O léxico nordestino como foi mostrado nessa pesquisa é uma prova de que
não há barreiras para a língua, ela não deve se submeter às críticas nem aos
padrões que a regem. Deve sim, corresponder às necessidades do falante, não
importando de que forma essa comunicação se dá. A liberdade de criação do falante
deve lhe ser assegurada para que a língua não fique estagnada, mas sim que ela se
modifique e seja aperfeiçoada a cada dia.

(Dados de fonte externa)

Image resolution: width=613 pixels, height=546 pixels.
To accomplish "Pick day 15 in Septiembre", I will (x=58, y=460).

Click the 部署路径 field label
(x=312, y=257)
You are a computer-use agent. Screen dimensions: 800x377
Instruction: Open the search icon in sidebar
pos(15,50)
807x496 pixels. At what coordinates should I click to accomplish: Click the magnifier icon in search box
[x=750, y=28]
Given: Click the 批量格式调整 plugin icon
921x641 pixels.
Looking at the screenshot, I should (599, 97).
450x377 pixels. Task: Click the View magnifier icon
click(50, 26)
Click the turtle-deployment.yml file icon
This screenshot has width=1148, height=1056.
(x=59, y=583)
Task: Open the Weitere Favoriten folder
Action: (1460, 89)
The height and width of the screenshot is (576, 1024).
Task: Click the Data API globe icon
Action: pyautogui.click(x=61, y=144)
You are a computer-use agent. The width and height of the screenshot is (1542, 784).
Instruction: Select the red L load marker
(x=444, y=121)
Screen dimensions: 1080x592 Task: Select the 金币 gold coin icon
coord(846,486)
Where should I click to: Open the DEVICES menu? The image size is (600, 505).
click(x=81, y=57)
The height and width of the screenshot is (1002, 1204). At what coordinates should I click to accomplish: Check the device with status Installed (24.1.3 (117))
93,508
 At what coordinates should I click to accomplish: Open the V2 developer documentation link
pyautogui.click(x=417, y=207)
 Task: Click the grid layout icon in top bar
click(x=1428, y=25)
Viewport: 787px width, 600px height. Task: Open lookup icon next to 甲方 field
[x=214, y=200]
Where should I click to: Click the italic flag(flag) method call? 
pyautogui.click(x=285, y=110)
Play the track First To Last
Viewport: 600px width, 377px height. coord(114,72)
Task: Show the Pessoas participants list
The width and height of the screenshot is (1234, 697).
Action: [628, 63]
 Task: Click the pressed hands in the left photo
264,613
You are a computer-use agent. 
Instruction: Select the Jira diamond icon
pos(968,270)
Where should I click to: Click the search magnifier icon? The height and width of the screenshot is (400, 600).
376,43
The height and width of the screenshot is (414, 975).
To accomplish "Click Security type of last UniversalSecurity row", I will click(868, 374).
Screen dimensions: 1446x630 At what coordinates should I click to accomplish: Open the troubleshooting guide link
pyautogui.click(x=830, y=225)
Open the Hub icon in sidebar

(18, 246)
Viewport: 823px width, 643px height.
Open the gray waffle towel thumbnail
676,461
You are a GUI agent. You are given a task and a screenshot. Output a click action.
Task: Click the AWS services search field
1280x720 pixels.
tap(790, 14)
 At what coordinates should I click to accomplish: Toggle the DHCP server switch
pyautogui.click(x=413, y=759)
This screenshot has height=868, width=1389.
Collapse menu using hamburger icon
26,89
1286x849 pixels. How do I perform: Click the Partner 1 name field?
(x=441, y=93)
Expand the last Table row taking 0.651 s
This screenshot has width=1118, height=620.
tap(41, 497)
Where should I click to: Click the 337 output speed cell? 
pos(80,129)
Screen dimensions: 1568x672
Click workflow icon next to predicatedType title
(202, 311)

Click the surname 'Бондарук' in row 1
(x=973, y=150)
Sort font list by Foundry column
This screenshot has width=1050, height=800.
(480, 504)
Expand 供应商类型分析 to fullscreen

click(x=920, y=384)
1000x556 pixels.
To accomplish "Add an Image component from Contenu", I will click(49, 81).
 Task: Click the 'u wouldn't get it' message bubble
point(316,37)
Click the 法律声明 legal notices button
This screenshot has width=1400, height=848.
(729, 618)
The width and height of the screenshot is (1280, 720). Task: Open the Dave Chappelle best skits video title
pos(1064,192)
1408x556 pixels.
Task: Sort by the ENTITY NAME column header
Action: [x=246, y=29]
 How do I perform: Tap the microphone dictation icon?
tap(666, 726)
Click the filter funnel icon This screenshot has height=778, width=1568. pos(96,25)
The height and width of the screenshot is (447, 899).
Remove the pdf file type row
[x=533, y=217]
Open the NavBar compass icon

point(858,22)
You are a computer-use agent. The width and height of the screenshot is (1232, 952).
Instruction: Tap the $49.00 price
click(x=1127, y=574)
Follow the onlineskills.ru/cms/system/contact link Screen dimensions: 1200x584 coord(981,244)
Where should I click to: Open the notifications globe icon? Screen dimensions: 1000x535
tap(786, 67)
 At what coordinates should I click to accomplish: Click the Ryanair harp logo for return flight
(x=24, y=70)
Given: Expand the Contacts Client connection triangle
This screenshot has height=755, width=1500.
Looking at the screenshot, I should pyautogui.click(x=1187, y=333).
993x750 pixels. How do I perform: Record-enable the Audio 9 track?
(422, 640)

A Linguagem funciona como um modo de expressar o pensamento, nessa
perspectiva, seria impensável o homem sem a linguagem, sem uma forma de
comunicação que lhe permitisse interagir com o mundo a sua volta. A linguagem
torna o homem um ser social, capaz de expressar seus sentimentos e pensamentos
mais profundos. Desta forma, é pertinente o estudo do vocabulário, para saber até
que ponto há fatores distintivos entre os vocabulários utilizados pelos diferentes
grupos sociais.
Considera-se, portanto, a extrema relevância da estruturação do campo
lexical do regionalismo nordestino, a partir da obra Tereza Batista Cansada de
Guerra (1972), para especificar, como o povo do Nordeste do Brasil se expressa, e
quais as lexias mais peculiares que utilizam no momento da comunicação. A
irreverência do falar nordestino é inquestionável, não se limitando às normas e
regras gramaticais ou linguísticas. Apesar dos preconceitos que vão de encontro à
criatividade do povo nordestino, estes falantes não se detêm às críticas que lhe são
imputadas, pelo vocabulário autêntico que utilizam, pelo contrário, se orgulham por
fazerem deste, um dos mais peculiares vocabulários do Brasil.